Al día siguiente sucedió lo inevitable. El bachiller de Calabozo llegó apenadísimo a la escuela del señor Núñez, donde había de celebrarse la prueba oral. Como quien lanza al agua un objeto inútil, dejó caer sobre el pupitre del maestro un espeso fajo de cuartillas.
—Ni haciendo un esfuerzo caritativo pueden aprobarse —dijo—. Casi todos dejaron páginas enteras en blanco y los que intentaron desarrollar algún tema lo hicieron cometiendo infinidad de errores. Y luego la caligrafía, tan rudimentaria, como si fueran niños de seis años. Y la ortografía, no se diga. Ustedes deben comprender...
Núñez y Berenice comprendían demasiado. Inclusive deseaban hablar de otro asunto, del verano que había sido muy riguroso ese año, de la salud del obispo que se venía haciendo precaria. Pero el bachiller de Calabozo, insistió, esta vez sonreído:
—Por supuesto que hay una excepción. Las tesis de esta niña son excelentes.

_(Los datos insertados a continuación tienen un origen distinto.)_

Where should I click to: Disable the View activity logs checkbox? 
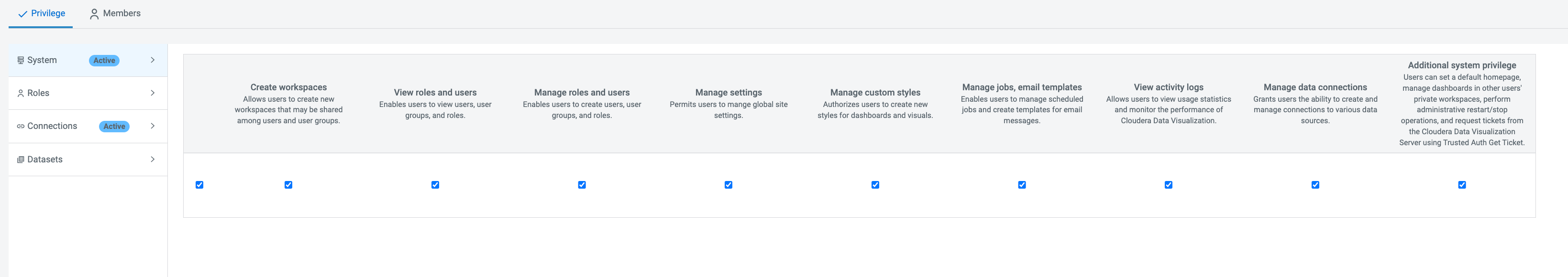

Y extrajo de una carpeta de cuero las páginas que había escrito Carmen Rosa. Un carmín candoroso se extendió por el rostro de la señorita Berenice. El propio señor Núñez, conmovido, estrechó efusivamente la mano de la maestra.
Al bachiller de Calabozo le correspondía el trago amargo de anunciar la hecatombe al tropel anhelante que esperaba a la puerta de la escuela.
—Pueden regresar a sus casas. No hay prueba oral.
Y la señorita Berenice, tomando de un brazo a Carmen Rosa:
—Tú te quedas.
Presentó la prueba oral, única a responder ante tres examinadores, sin darse cuenta exacta de lo que estaba sucediendo. Y luego, cuando comprendió que había llegado sola y sobresaliente a un quinto grado que nunca existiría, se echó a llorar.